You’re standing in the back yard, filling up a wading pool for the kids with a garden hose. If you turn the hose off, the pool stops filling. Allow enough time, and the sun evaporates the water. Over the course of the summer, the water slowly dries up, leaving you with an empty pool and unhappy children – unless you turn the hose back on.
Starting in late February, governors across the U.S. turned off (or severely restricted) their economies to try and mitigate the spread of COVID-19.
They first felt the consequences in March, and the negative ripple effects are likely to continue well into 2021. The virus is still circulating at high levels despite 10 months of lockdowns and travel restrictions (some of which are still in place).

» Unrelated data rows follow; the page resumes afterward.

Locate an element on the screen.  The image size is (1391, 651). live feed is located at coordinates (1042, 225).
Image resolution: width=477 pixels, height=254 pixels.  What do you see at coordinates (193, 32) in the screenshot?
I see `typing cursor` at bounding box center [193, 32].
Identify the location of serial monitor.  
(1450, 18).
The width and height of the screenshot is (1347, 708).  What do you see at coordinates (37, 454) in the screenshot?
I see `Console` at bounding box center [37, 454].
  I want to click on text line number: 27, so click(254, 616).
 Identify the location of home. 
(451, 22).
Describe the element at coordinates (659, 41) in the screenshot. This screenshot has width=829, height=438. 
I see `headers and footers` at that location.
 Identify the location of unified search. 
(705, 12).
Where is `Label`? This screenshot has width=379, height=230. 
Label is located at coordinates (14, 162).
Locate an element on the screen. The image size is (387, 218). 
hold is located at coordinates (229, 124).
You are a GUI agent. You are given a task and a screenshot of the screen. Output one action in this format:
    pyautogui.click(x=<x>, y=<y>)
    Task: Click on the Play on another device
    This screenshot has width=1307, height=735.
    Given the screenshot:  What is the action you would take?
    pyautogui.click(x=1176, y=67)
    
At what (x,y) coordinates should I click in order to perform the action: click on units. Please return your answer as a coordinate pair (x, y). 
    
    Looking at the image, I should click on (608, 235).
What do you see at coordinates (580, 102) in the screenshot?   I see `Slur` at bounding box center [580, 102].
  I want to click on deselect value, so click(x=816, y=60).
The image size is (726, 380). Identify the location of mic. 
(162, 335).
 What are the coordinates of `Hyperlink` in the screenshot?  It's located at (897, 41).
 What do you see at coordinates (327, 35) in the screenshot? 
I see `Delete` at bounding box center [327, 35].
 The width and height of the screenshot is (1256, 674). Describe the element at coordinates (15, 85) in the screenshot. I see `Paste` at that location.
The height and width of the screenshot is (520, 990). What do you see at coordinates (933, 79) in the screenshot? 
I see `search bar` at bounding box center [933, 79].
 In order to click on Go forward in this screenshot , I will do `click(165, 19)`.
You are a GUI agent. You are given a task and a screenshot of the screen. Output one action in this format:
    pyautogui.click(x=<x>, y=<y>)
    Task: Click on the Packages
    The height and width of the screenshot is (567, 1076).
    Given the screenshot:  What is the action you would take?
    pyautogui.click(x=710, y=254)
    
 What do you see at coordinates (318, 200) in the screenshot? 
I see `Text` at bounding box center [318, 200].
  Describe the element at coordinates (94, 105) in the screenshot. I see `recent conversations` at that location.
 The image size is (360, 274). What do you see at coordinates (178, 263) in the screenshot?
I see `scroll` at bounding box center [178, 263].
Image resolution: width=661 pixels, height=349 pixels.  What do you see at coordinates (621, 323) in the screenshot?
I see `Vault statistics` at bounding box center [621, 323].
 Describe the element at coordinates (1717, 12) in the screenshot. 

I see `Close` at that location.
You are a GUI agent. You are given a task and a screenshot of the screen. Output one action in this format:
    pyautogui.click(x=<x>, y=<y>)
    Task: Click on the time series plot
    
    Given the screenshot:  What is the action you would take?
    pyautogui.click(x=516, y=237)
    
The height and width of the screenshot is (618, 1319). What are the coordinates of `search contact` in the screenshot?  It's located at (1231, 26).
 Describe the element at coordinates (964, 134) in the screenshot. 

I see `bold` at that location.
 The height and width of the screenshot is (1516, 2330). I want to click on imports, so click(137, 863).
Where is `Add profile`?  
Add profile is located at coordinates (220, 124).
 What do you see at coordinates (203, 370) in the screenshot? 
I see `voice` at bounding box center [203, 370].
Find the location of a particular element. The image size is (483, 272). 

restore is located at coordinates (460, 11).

As we enter 2021, the deeper economic impacts are starting to become increasingly apparent. Even the more optimistic economic forecasts don’t look that great.
2021: Misplaced Optimism?
When the bar for economic improvement is just “do better than 2020,” it isn’t hard to beat expectations. “We see really strong growth potentially starting in the second quarter,” says Barclays economist Jonathan Millar. “It’s a pretty strong year.”
That optimism seems misplaced once you factor in the rest of this outlook:
That doesn’t mean the economy will be back to normal. The pandemic is leaving a legacy of millions of jobless Americans and thousands of shuttered businesses that will take years to reverse.
According to Federal Reserve Chairman Jerome Powell, we’re lucky because 2021’s predicted unemployment rate fell from 5.5% to a mere 5%. That’s not much better than the current unemployment rate of 6.7%, and considerably worse than the pre-pandemic 3.8% unemployed in January 2020.
While that’s good news, it won’t offer much comfort to the millions of people who have already been out of work for much of 2020.